== Data in this exercise ==

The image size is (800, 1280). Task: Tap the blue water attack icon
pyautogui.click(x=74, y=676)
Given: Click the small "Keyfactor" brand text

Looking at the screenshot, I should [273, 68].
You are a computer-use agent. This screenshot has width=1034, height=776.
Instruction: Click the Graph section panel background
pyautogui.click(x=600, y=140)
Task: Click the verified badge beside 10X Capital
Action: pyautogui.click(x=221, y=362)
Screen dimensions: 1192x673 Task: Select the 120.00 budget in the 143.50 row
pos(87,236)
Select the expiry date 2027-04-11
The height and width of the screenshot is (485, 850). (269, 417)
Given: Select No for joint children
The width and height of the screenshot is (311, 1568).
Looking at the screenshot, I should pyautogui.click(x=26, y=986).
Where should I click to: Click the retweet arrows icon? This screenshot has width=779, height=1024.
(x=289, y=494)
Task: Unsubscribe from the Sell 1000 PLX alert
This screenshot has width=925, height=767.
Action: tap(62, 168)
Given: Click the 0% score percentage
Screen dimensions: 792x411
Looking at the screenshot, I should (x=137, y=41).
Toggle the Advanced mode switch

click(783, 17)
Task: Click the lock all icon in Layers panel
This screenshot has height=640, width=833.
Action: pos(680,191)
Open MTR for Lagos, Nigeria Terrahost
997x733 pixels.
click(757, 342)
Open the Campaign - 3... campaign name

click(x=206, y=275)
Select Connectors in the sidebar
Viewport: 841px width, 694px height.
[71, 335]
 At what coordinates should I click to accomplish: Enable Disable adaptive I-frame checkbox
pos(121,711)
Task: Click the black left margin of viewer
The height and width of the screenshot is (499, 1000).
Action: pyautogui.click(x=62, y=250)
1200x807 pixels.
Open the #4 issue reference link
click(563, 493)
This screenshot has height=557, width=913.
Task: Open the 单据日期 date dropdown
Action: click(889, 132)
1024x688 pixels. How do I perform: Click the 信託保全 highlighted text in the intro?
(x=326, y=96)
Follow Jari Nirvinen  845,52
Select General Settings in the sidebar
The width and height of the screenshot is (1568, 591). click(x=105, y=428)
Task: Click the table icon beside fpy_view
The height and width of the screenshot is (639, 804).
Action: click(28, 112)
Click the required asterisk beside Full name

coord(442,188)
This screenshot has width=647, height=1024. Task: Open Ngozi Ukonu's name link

===

What this task involves = Where the line holding "Screen dimensions: 1192x673" appears in the listing above, start reproducing exactly, and end with the line holding "Given: Click the 0% score percentage".

Exercise solution =
Screen dimensions: 1192x673 Task: Select the 120.00 budget in the 143.50 row
pos(87,236)
Select the expiry date 2027-04-11
The height and width of the screenshot is (485, 850). (269, 417)
Given: Select No for joint children
The width and height of the screenshot is (311, 1568).
Looking at the screenshot, I should pyautogui.click(x=26, y=986).
Where should I click to: Click the retweet arrows icon? This screenshot has width=779, height=1024.
(x=289, y=494)
Task: Unsubscribe from the Sell 1000 PLX alert
This screenshot has width=925, height=767.
Action: tap(62, 168)
Given: Click the 0% score percentage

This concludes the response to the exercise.